Thank you again to all of you helping us get through this awful year. I didn't think it could get worse than watching JJ meltdown and sabotage our family so viciously but hey, it's my family and the one thing they're good at is misery and stealing from each other. That's done now. Time for the next stage in life. It's time to move on and just focus on loving those who love us. No time for the people who enjoy causing us misery. To anyone out there going through any similar situation; stay strong and don't let them get to you. They may be unhappy and miserable but once they refuse our attempts to help them or twist things to make it seem like you're attacking/judging them, take that as they have no desire to self improve and make the decision that's healthiest for you. There's no one in your life worth your own mental or physical health, remember that. When we truly care we build each other up and support the efforts to do better, we don't tear people down. 

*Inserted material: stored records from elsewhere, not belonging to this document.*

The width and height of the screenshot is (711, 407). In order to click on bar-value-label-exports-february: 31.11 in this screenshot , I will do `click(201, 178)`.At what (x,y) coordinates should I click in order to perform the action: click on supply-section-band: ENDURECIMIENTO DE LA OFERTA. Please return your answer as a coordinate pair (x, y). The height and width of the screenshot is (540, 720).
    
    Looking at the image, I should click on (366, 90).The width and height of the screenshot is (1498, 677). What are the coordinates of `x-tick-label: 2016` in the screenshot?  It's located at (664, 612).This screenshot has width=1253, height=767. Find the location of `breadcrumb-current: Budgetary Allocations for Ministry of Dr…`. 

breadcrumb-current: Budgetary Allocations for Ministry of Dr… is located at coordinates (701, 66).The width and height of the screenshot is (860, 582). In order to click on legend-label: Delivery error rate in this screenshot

These past few weeks have been very rough mentally but things are improving and I look forward to what's next. Big hug <3

-Bryan & Simon

Comments

I told my step sister recently, who had come to realize similar things with her biological family, that it is ok to walk away from a toxic family. And that by doing so she, as well as you both, can journey to finding people who are truly kind and loving and there. Like you two have all of us beside you. Big hug.

Alicia c cox

It's very sad that all of this happened and continues to happen :'( sorry to hear i wish you all the happiness in the world in the future <3 things suck now but i hope they get better as you get away from what these people did. hang in there <3

Tyranda

I’m so sorry for all the pain of the last few months.

Jp

Very sorry to hear about the hardship and thank you for sharing. You bring joy to the world through your work, and we appreciate it greatly. Your fans are here and we'll always love and support you.

Ray Yu

That really is awful, such a heavy read ... but I'm glad things are hopefully going to improve and become lighter for you two now. Sorry about the appalling "mother" you have, not to mention the no-better family, but I guess you were the White sheep of the tribe - the better example and I'm glad you know that. Always nice to see an update from you, whether it's personally about your life or Artful Collaboration. Looking forward to hearing and seeing what blessings come improving into your life in the near future!

Sam A Milazzo

Thank you for being so open about these struggles. I have also cut off toxic relatives in the past, and while it takes time to grieve the loss of what could have been, in the end it was worth it. Don't forget to grieve for yourself as well, because you deserve it. I hope life is more peaceful for you both moving forward. <3

Aleson T

Love to you both. I'm glad the house is becoming truly yours.

Jenna Tomlin

Well, perhaps one day, when you're ready for it, fostering and adoption may still be an option. Family isn't always by blood, and sometimes, blessings approach where they're least expected.

Tilghman Lesher

I’m sorry that it’s happening to you. Hoping that you both can move forward. It does speak volumes about your characters and rising above. Thank you for sharing your comics with us! Bearhugs!!!!!!!!!!!

Roger Robb

As someone who's been through something like this. You may want to be ready for when the money's all gone and the kids abandon her because she hasn't got any money and she'll come crawling to you for support.